== TASK DIRECTIONS ==
Put every line of the listing below into a Markdown table with the columns "Row" and "Line", and leave out the blank lines.

########################################

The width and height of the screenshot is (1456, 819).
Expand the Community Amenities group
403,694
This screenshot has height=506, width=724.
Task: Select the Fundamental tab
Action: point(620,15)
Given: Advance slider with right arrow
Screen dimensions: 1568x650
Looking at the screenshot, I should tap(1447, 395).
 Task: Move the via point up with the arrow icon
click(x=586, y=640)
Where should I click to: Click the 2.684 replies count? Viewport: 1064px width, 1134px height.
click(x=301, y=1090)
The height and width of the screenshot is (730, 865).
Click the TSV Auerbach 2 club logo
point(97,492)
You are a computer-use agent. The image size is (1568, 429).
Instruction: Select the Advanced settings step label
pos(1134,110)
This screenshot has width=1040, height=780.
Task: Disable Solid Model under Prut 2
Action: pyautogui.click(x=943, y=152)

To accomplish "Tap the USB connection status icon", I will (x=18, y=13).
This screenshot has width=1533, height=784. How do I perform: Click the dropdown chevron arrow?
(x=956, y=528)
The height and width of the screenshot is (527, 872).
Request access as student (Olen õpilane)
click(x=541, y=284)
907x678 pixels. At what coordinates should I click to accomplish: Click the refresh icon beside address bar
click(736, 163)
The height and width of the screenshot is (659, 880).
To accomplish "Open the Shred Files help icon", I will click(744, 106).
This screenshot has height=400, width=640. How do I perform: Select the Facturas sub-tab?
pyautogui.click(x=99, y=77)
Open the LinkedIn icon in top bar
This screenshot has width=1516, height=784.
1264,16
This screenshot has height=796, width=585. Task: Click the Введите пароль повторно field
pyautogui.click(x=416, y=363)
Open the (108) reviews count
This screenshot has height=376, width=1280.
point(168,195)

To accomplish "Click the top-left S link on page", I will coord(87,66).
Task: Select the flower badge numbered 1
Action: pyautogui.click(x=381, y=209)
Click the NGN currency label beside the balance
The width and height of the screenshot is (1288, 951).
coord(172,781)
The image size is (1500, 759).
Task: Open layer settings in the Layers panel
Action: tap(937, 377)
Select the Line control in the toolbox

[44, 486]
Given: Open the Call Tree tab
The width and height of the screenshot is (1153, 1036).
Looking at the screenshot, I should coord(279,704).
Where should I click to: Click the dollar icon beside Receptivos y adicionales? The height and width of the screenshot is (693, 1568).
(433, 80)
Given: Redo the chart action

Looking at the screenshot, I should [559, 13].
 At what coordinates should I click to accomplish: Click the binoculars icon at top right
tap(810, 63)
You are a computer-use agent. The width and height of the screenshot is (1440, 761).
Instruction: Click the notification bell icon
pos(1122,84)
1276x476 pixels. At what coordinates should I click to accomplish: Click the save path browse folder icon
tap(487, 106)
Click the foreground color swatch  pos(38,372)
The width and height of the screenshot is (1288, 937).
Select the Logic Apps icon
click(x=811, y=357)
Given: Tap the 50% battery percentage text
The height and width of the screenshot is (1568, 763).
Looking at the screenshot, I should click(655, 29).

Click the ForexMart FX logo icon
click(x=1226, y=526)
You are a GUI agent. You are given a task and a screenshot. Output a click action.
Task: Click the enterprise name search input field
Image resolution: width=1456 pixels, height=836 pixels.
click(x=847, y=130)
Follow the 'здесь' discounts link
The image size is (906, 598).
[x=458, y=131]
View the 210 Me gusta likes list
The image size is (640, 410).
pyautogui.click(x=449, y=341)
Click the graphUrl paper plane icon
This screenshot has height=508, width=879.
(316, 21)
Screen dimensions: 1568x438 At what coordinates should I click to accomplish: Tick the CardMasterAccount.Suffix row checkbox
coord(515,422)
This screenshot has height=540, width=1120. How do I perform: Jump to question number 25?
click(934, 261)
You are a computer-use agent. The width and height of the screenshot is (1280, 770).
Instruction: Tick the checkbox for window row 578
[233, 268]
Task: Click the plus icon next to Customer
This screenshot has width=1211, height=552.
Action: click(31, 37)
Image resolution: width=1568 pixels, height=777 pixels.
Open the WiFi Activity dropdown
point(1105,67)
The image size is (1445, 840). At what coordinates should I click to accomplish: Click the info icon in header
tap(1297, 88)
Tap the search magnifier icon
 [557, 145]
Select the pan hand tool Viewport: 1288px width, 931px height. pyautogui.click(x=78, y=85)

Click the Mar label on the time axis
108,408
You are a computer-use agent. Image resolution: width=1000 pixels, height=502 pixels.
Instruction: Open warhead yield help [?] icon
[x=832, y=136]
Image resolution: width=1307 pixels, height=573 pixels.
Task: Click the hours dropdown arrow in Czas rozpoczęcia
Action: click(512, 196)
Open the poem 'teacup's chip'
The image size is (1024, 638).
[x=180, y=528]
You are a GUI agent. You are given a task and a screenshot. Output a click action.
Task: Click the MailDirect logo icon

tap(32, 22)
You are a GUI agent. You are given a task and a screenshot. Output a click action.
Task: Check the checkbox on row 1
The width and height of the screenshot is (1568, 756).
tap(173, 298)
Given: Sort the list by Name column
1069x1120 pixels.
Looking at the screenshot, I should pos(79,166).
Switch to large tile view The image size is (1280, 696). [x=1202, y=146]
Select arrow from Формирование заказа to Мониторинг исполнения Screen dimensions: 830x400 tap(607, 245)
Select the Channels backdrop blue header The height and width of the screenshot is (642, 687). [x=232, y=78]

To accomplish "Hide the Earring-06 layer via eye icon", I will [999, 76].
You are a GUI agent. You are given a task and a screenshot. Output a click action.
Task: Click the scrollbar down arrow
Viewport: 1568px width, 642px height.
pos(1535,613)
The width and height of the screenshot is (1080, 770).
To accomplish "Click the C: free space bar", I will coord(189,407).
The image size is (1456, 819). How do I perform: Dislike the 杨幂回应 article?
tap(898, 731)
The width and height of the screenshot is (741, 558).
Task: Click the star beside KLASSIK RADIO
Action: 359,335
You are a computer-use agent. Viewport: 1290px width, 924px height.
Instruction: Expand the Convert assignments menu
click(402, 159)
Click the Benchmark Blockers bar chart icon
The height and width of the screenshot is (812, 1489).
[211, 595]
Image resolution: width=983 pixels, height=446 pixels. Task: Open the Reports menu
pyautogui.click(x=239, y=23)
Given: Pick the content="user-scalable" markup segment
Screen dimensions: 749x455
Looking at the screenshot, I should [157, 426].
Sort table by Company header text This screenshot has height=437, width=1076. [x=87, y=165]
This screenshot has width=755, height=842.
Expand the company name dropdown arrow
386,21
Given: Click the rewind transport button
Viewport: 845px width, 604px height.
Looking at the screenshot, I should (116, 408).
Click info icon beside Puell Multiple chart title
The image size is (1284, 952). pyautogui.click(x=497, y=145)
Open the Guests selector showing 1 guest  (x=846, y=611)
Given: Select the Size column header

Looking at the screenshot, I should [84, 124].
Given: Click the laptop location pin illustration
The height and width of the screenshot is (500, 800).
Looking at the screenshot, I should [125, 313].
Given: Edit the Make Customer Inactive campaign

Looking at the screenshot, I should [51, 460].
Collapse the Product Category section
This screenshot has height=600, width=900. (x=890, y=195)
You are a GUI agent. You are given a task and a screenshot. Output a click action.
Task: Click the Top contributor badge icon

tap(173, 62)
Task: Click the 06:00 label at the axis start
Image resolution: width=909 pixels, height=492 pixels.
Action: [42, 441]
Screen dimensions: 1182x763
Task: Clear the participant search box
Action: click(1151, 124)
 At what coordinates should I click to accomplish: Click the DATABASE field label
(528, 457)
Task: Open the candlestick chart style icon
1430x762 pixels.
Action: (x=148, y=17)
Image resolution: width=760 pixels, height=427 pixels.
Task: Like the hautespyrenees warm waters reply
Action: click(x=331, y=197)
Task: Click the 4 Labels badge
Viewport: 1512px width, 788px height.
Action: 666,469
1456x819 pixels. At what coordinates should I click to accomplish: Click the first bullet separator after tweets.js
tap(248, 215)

########################################

== EXERCISE RESULT ==
| Row | Line |
|---|---|
| 1 | The width and height of the screenshot is (1456, 819). |
| 2 | Expand the Community Amenities group |
| 3 | 403,694 |
| 4 | This screenshot has height=506, width=724. |
| 5 | Task: Select the Fundamental tab |
| 6 | Action: point(620,15) |
| 7 | Given: Advance slider with right arrow |
| 8 | Screen dimensions: 1568x650 |
| 9 | Looking at the screenshot, I should tap(1447, 395). |
| 10 |  Task: Move the via point up with the arrow icon |
| 11 | click(x=586, y=640) |
| 12 | Where should I click to: Click the 2.684 replies count? Viewport: 1064px width, 1134px height. |
| 13 | click(x=301, y=1090) |
| 14 | The height and width of the screenshot is (730, 865). |
| 15 | Click the TSV Auerbach 2 club logo |
| 16 | point(97,492) |
| 17 | You are a computer-use agent. The image size is (1568, 429). |
| 18 | Instruction: Select the Advanced settings step label |
| 19 | pos(1134,110) |
| 20 | This screenshot has width=1040, height=780. |
| 21 | Task: Disable Solid Model under Prut 2 |
| 22 | Action: pyautogui.click(x=943, y=152) |
| 23 | To accomplish "Tap the USB connection status icon", I will (x=18, y=13). |
| 24 | This screenshot has width=1533, height=784. How do I perform: Click the dropdown chevron arrow? |
| 25 | (x=956, y=528) |
| 26 | The height and width of the screenshot is (527, 872). |
| 27 | Request access as student (Olen õpilane) |
| 28 | click(x=541, y=284) |
| 29 | 907x678 pixels. At what coordinates should I click to accomplish: Click the refresh icon beside address bar |
| 30 | click(736, 163) |
| 31 | The height and width of the screenshot is (659, 880). |
| 32 | To accomplish "Open the Shred Files help icon", I will click(744, 106). |
| 33 | This screenshot has height=400, width=640. How do I perform: Select the Facturas sub-tab? |
| 34 | pyautogui.click(x=99, y=77) |
| 35 | Open the LinkedIn icon in top bar |
| 36 | This screenshot has width=1516, height=784. |
| 37 | 1264,16 |
| 38 | This screenshot has height=796, width=585. Task: Click the Введите пароль повторно field |
| 39 | pyautogui.click(x=416, y=363) |
| 40 | Open the (108) reviews count |
| 41 | This screenshot has height=376, width=1280. |
| 42 | point(168,195) |
| 43 | To accomplish "Click the top-left S link on page", I will coord(87,66). |
| 44 | Task: Select the flower badge numbered 1 |
| 45 | Action: pyautogui.click(x=381, y=209) |
| 46 | Click the NGN currency label beside the balance |
| 47 | The width and height of the screenshot is (1288, 951). |
| 48 | coord(172,781) |
| 49 | The image size is (1500, 759). |
| 50 | Task: Open layer settings in the Layers panel |
| 51 | Action: tap(937, 377) |
| 52 | Select the Line control in the toolbox |
| 53 | [44, 486] |
| 54 | Given: Open the Call Tree tab |
| 55 | The width and height of the screenshot is (1153, 1036). |
| 56 | Looking at the screenshot, I should coord(279,704). |
| 57 | Where should I click to: Click the dollar icon beside Receptivos y adicionales? The height and width of the screenshot is (693, 1568). |
| 58 | (433, 80) |
| 59 | Given: Redo the chart action |
| 60 | Looking at the screenshot, I should [559, 13]. |
| 61 |  At what coordinates should I click to accomplish: Click the binoculars icon at top right |
| 62 | tap(810, 63) |
| 63 | You are a computer-use agent. The width and height of the screenshot is (1440, 761). |
| 64 | Instruction: Click the notification bell icon |
| 65 | pos(1122,84) |
| 66 | 1276x476 pixels. At what coordinates should I click to accomplish: Click the save path browse folder icon |
| 67 | tap(487, 106) |
| 68 | Click the foreground color swatch  pos(38,372) |
| 69 | The width and height of the screenshot is (1288, 937). |
| 70 | Select the Logic Apps icon |
| 71 | click(x=811, y=357) |
| 72 | Given: Tap the 50% battery percentage text |
| 73 | The height and width of the screenshot is (1568, 763). |
| 74 | Looking at the screenshot, I should click(655, 29). |
| 75 | Click the ForexMart FX logo icon |
| 76 | click(x=1226, y=526) |
| 77 | You are a GUI agent. You are given a task and a screenshot. Output a click action. |
| 78 | Task: Click the enterprise name search input field |
| 79 | Image resolution: width=1456 pixels, height=836 pixels. |
| 80 | click(x=847, y=130) |
| 81 | Follow the 'здесь' discounts link |
| 82 | The image size is (906, 598). |
| 83 | [x=458, y=131] |
| 84 | View the 210 Me gusta likes list |
| 85 | The image size is (640, 410). |
| 86 | pyautogui.click(x=449, y=341) |
| 87 | Click the graphUrl paper plane icon |
| 88 | This screenshot has height=508, width=879. |
| 89 | (316, 21) |
| 90 | Screen dimensions: 1568x438 At what coordinates should I click to accomplish: Tick the CardMasterAccount.Suffix row checkbox |
| 91 | coord(515,422) |
| 92 | This screenshot has height=540, width=1120. How do I perform: Jump to question number 25? |
| 93 | click(934, 261) |
| 94 | You are a computer-use agent. The width and height of the screenshot is (1280, 770). |
| 95 | Instruction: Tick the checkbox for window row 578 |
| 96 | [233, 268] |
| 97 | Task: Click the plus icon next to Customer |
| 98 | This screenshot has width=1211, height=552. |
| 99 | Action: click(31, 37) |
| 100 | Image resolution: width=1568 pixels, height=777 pixels. |
| 101 | Open the WiFi Activity dropdown |
| 102 | point(1105,67) |
| 103 | The image size is (1445, 840). At what coordinates should I click to accomplish: Click the info icon in header |
| 104 | tap(1297, 88) |
| 105 | Tap the search magnifier icon |
| 106 |  [557, 145] |
| 107 | Select the pan hand tool Viewport: 1288px width, 931px height. pyautogui.click(x=78, y=85) |
| 108 | Click the Mar label on the time axis |
| 109 | 108,408 |
| 110 | You are a computer-use agent. Image resolution: width=1000 pixels, height=502 pixels. |
| 111 | Instruction: Open warhead yield help [?] icon |
| 112 | [x=832, y=136] |
| 113 | Image resolution: width=1307 pixels, height=573 pixels. |
| 114 | Task: Click the hours dropdown arrow in Czas rozpoczęcia |
| 115 | Action: click(512, 196) |
| 116 | Open the poem 'teacup's chip' |
| 117 | The image size is (1024, 638). |
| 118 | [x=180, y=528] |
| 119 | You are a GUI agent. You are given a task and a screenshot. Output a click action. |
| 120 | Task: Click the MailDirect logo icon |
| 121 | tap(32, 22) |
| 122 | You are a GUI agent. You are given a task and a screenshot. Output a click action. |
| 123 | Task: Check the checkbox on row 1 |
| 124 | The width and height of the screenshot is (1568, 756). |
| 125 | tap(173, 298) |
| 126 | Given: Sort the list by Name column |
| 127 | 1069x1120 pixels. |
| 128 | Looking at the screenshot, I should pos(79,166). |
| 129 | Switch to large tile view The image size is (1280, 696). [x=1202, y=146] |
| 130 | Select arrow from Формирование заказа to Мониторинг исполнения Screen dimensions: 830x400 tap(607, 245) |
| 131 | Select the Channels backdrop blue header The height and width of the screenshot is (642, 687). [x=232, y=78] |
| 132 | To accomplish "Hide the Earring-06 layer via eye icon", I will [999, 76]. |
| 133 | You are a GUI agent. You are given a task and a screenshot. Output a click action. |
| 134 | Task: Click the scrollbar down arrow |
| 135 | Viewport: 1568px width, 642px height. |
| 136 | pos(1535,613) |
| 137 | The width and height of the screenshot is (1080, 770). |
| 138 | To accomplish "Click the C: free space bar", I will coord(189,407). |
| 139 | The image size is (1456, 819). How do I perform: Dislike the 杨幂回应 article? |
| 140 | tap(898, 731) |
| 141 | The width and height of the screenshot is (741, 558). |
| 142 | Task: Click the star beside KLASSIK RADIO |
| 143 | Action: 359,335 |
| 144 | You are a computer-use agent. Viewport: 1290px width, 924px height. |
| 145 | Instruction: Expand the Convert assignments menu |
| 146 | click(402, 159) |
| 147 | Click the Benchmark Blockers bar chart icon |
| 148 | The height and width of the screenshot is (812, 1489). |
| 149 | [211, 595] |
| 150 | Image resolution: width=983 pixels, height=446 pixels. Task: Open the Reports menu |
| 151 | pyautogui.click(x=239, y=23) |
| 152 | Given: Pick the content="user-scalable" markup segment |
| 153 | Screen dimensions: 749x455 |
| 154 | Looking at the screenshot, I should [157, 426]. |
| 155 | Sort table by Company header text This screenshot has height=437, width=1076. [x=87, y=165] |
| 156 | This screenshot has width=755, height=842. |
| 157 | Expand the company name dropdown arrow |
| 158 | 386,21 |
| 159 | Given: Click the rewind transport button |
| 160 | Viewport: 845px width, 604px height. |
| 161 | Looking at the screenshot, I should (116, 408). |
| 162 | Click info icon beside Puell Multiple chart title |
| 163 | The image size is (1284, 952). pyautogui.click(x=497, y=145) |
| 164 | Open the Guests selector showing 1 guest  (x=846, y=611) |
| 165 | Given: Select the Size column header |
| 166 | Looking at the screenshot, I should [84, 124]. |
| 167 | Given: Click the laptop location pin illustration |
| 168 | The height and width of the screenshot is (500, 800). |
| 169 | Looking at the screenshot, I should [125, 313]. |
| 170 | Given: Edit the Make Customer Inactive campaign |
| 171 | Looking at the screenshot, I should [51, 460]. |
| 172 | Collapse the Product Category section |
| 173 | This screenshot has height=600, width=900. (x=890, y=195) |
| 174 | You are a GUI agent. You are given a task and a screenshot. Output a click action. |
| 175 | Task: Click the Top contributor badge icon |
| 176 | tap(173, 62) |
| 177 | Task: Click the 06:00 label at the axis start |
| 178 | Image resolution: width=909 pixels, height=492 pixels. |
| 179 | Action: [42, 441] |
| 180 | Screen dimensions: 1182x763 |
| 181 | Task: Clear the participant search box |
| 182 | Action: click(1151, 124) |
| 183 |  At what coordinates should I click to accomplish: Click the DATABASE field label |
| 184 | (528, 457) |
| 185 | Task: Open the candlestick chart style icon |
| 186 | 1430x762 pixels. |
| 187 | Action: (x=148, y=17) |
| 188 | Image resolution: width=760 pixels, height=427 pixels. |
| 189 | Task: Like the hautespyrenees warm waters reply |
| 190 | Action: click(x=331, y=197) |
| 191 | Task: Click the 4 Labels badge |
| 192 | Viewport: 1512px width, 788px height. |
| 193 | Action: 666,469 |
| 194 | 1456x819 pixels. At what coordinates should I click to accomplish: Click the first bullet separator after tweets.js |
| 195 | tap(248, 215) |